This research paper presents two principal results, both of which are algorithms for manipulating polynomials represented by straight-line programs. The first computes the greatest common divisor of a family of multivariate polynomials, and the second finds the reduced numerator and denominator for a given rational function.
The outputs of both algorithms, like their inputs, are themselves straight-line programs. In the following sequence of polynomial representations (in order of increasing generality), this model of representation in some sense belongs in fourth (most general) place: the dense representation, the sparse representation, formulas, and straight-line programs. Both principal algorithms run in random polynomial time for the rationals and finite coefficient fields and return correct results with high probability.
Besides the algorithms themselves, the author presents the important axiomatization of straight-line programs and the time and space complexity of algebraic RAMs. In fact, this development constitutes a major portion of this paper. The paper also includes major revisions of an earlier work of the author’s [1] and is one of a group in which the author considers factorization [2,3], other bounding approaches in his GCD algorithm [4], and MACSYMA implementation of his routines [5]. His result on the reduced numerator and denominator answers Strassen’s question as to the existence of such algorithms [6] in the affirmative.
In addition to the major theorems, some of the corollaries are of interest in their own right. For example, one of the corollaries to the rational function reduction has significance for parallel algebraic processing.
The methods of proof and the tone of the paper are mathematical.
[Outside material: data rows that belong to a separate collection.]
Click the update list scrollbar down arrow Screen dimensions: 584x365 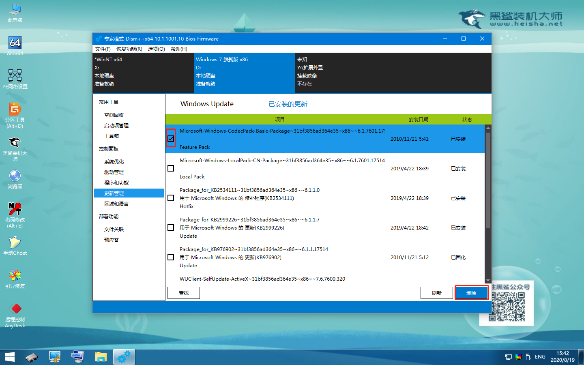pyautogui.click(x=488, y=280)
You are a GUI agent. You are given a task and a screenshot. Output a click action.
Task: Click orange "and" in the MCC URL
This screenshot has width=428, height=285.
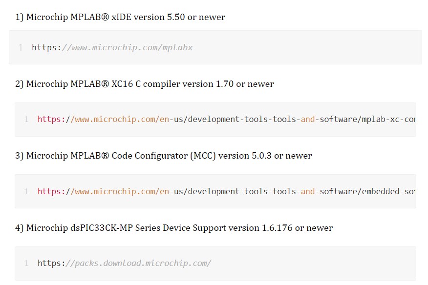(x=308, y=191)
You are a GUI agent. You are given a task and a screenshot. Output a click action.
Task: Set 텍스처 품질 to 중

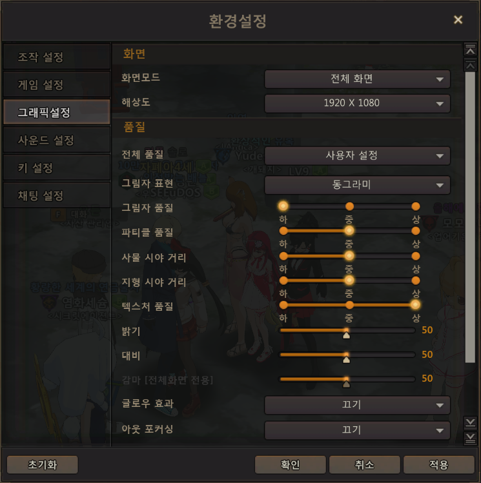(349, 305)
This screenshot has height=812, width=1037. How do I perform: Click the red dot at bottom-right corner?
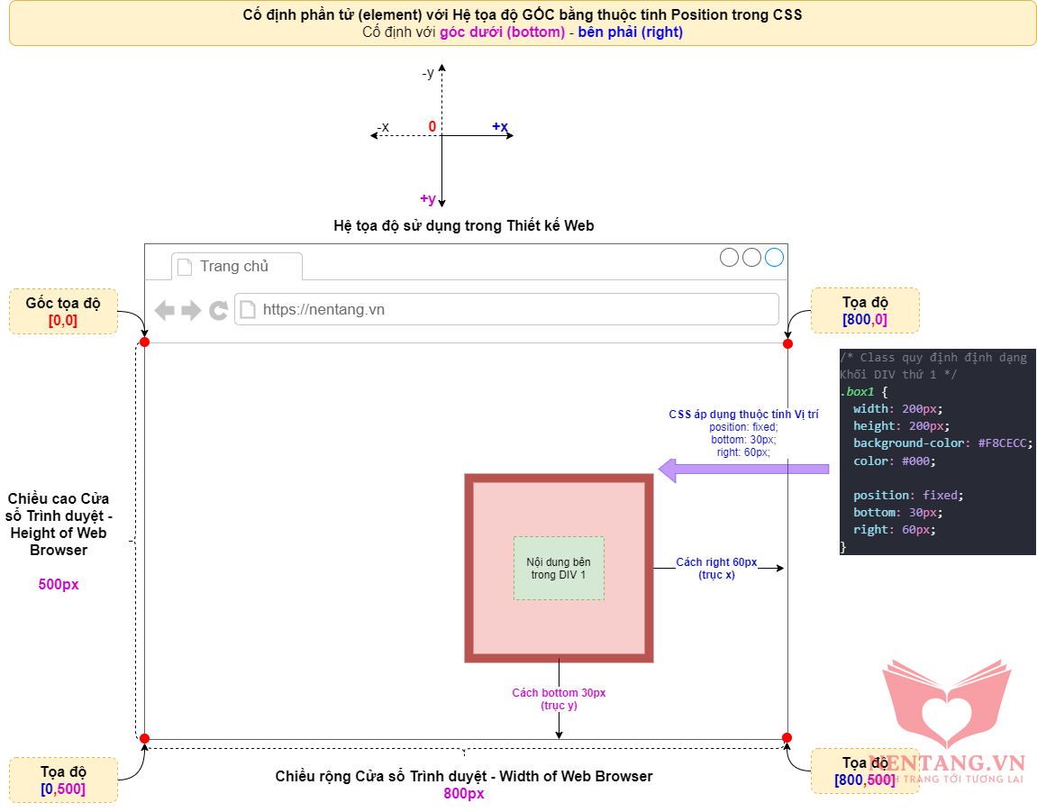(787, 737)
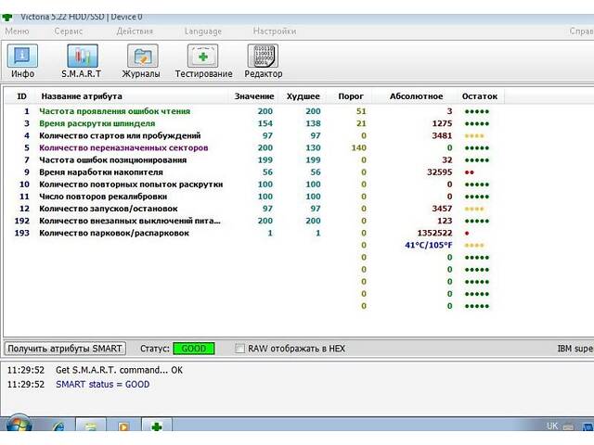Screen dimensions: 594x445
Task: Open the media player taskbar icon
Action: click(123, 426)
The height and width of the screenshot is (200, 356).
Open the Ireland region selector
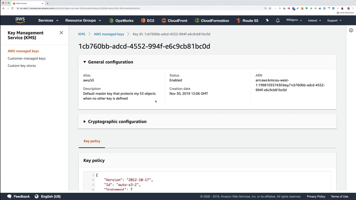tap(314, 21)
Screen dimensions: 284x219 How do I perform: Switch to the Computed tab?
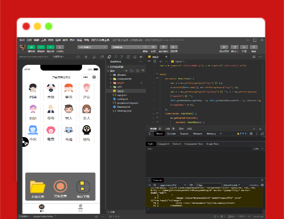tap(163, 144)
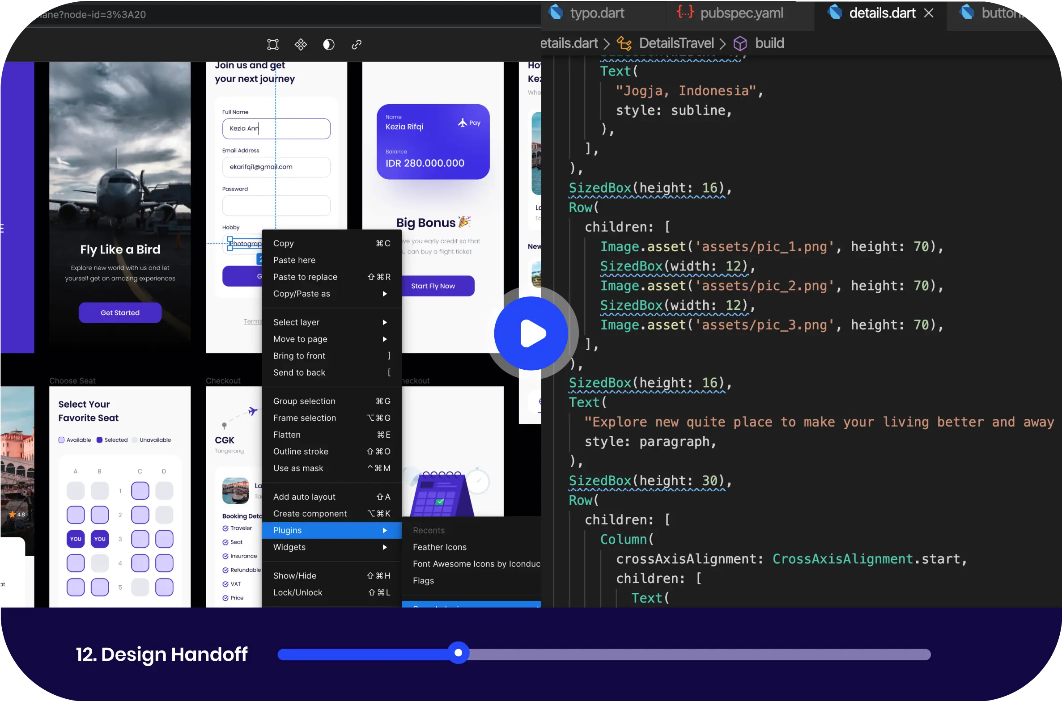1062x701 pixels.
Task: Toggle the first YOU selected seat
Action: point(76,539)
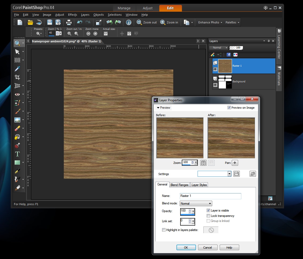Hide the Raster 1 layer visibility
303x259 pixels.
click(x=215, y=69)
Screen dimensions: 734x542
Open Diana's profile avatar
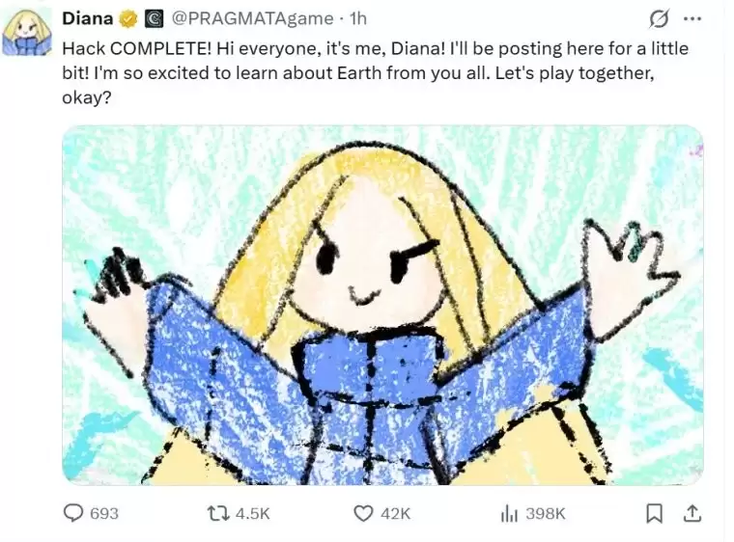click(x=27, y=33)
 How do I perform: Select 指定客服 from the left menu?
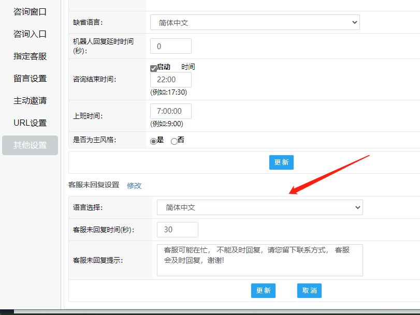click(30, 56)
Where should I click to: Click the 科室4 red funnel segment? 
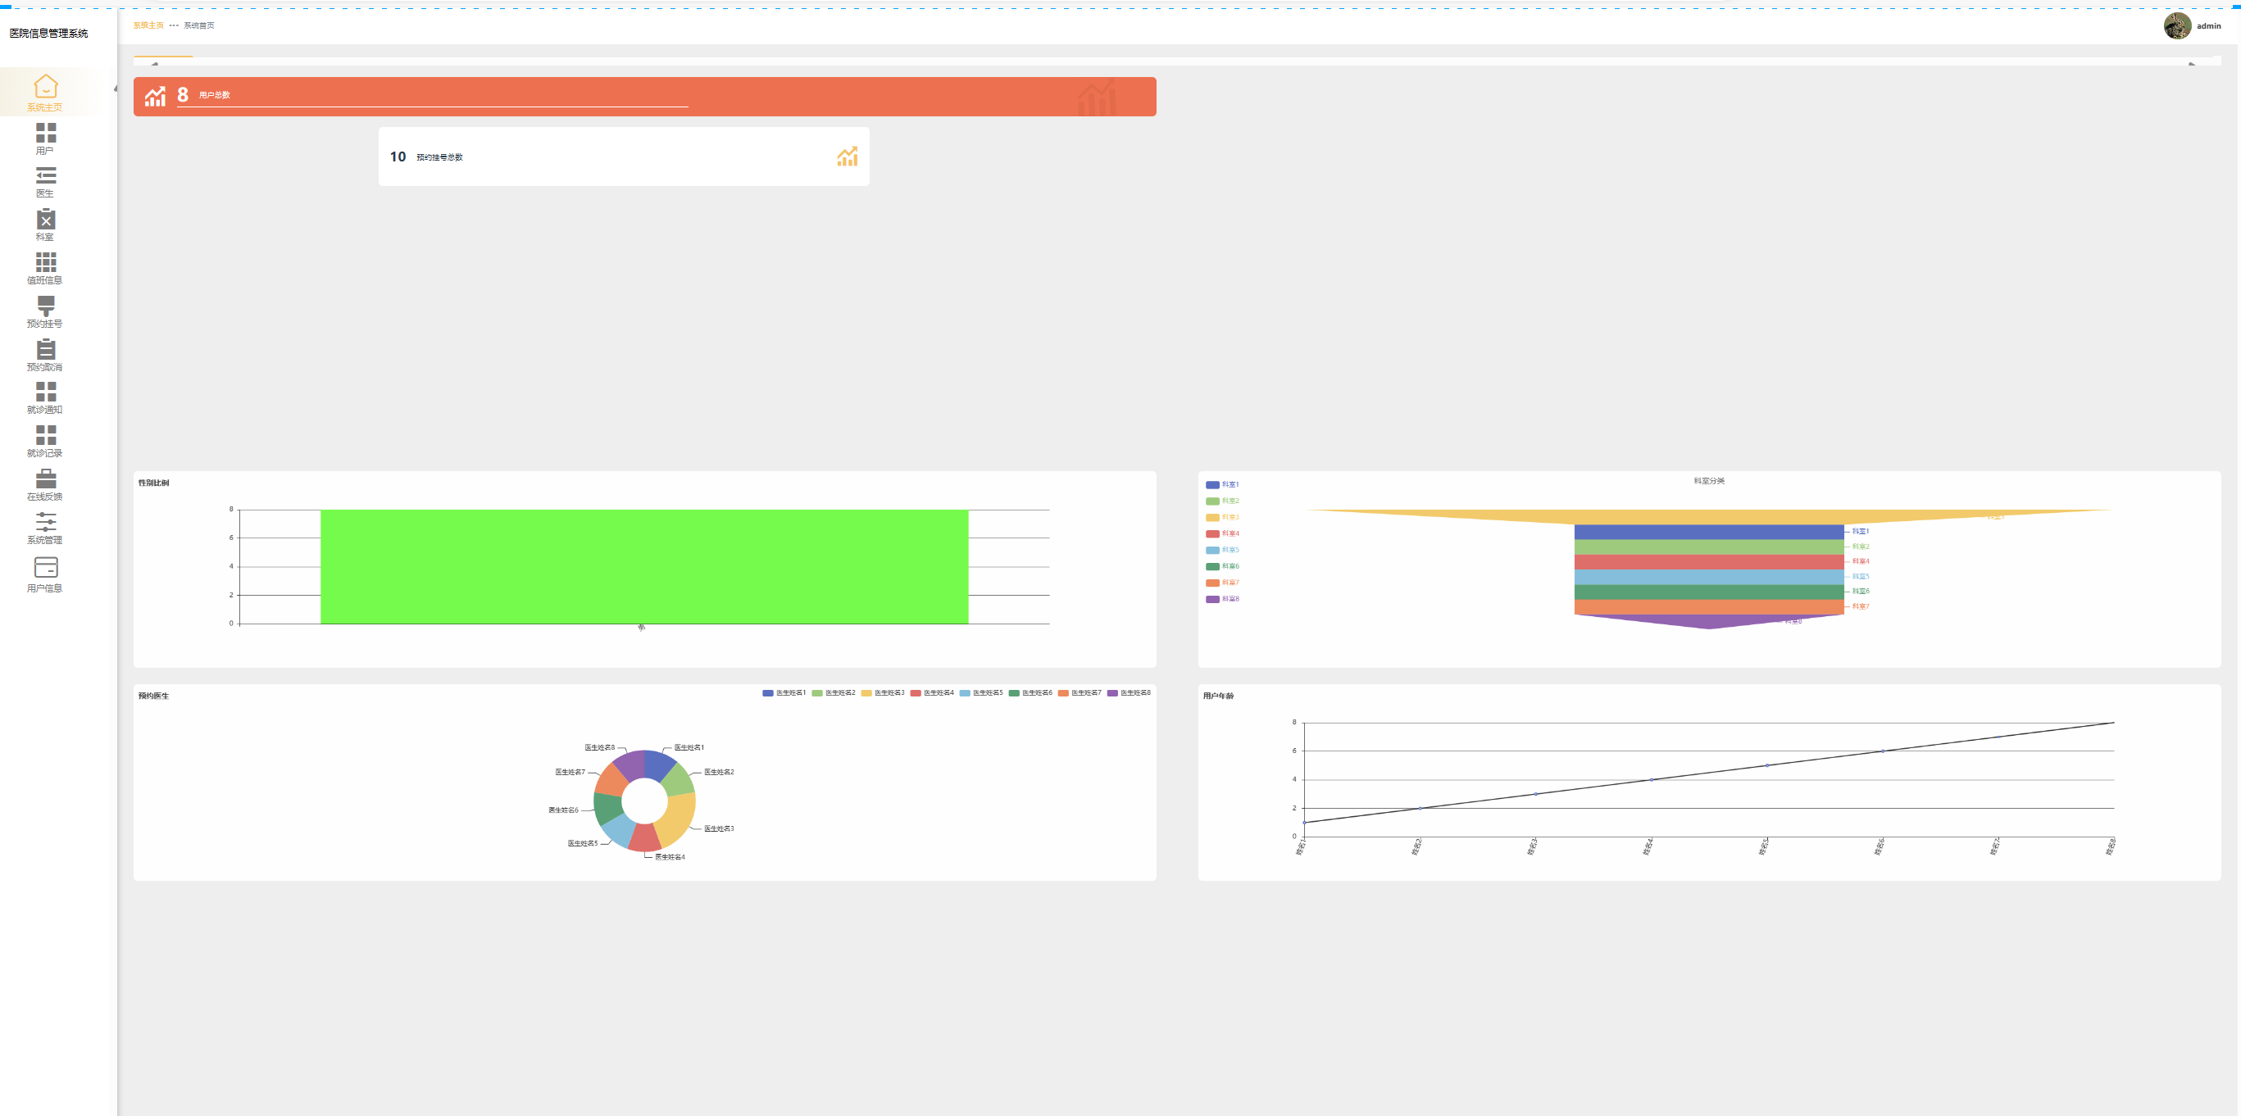tap(1708, 562)
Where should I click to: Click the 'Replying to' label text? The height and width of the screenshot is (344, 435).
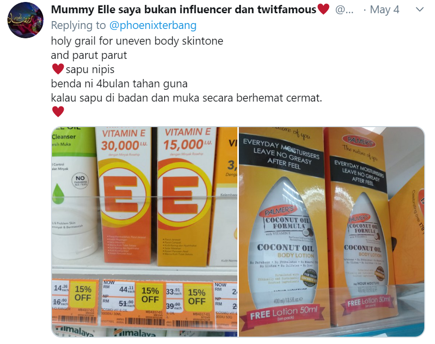tap(78, 25)
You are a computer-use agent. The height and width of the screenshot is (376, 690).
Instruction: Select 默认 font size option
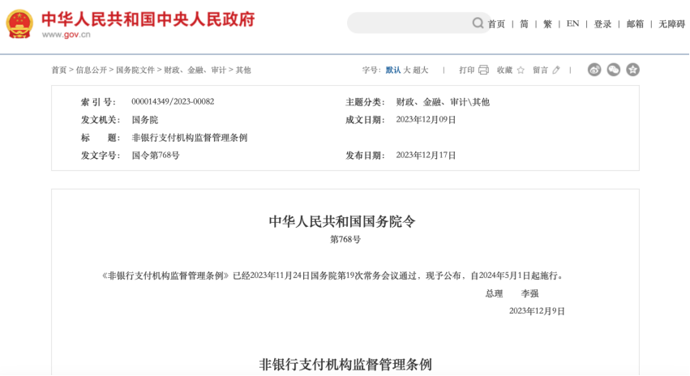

Important ingredients include the reductions with high probabilities of arbitrary straight-line polynomials to monic ones and of families of polynomials to two polynomials (in computing GCDs). A Taylor series method is used to find polynomial coefficients, but an alternate approach, which may be more efficient under certain circumstances, is also provided.
Both the methods and the results in this paper seem very interesting and current--so current, in fact, that some last-minute improvements are included in a note added at the proof stage. The effectiveness of this paper would be enhanced, I believe, by the inclusion of some MACSYMA examples. The bibliography is excellent.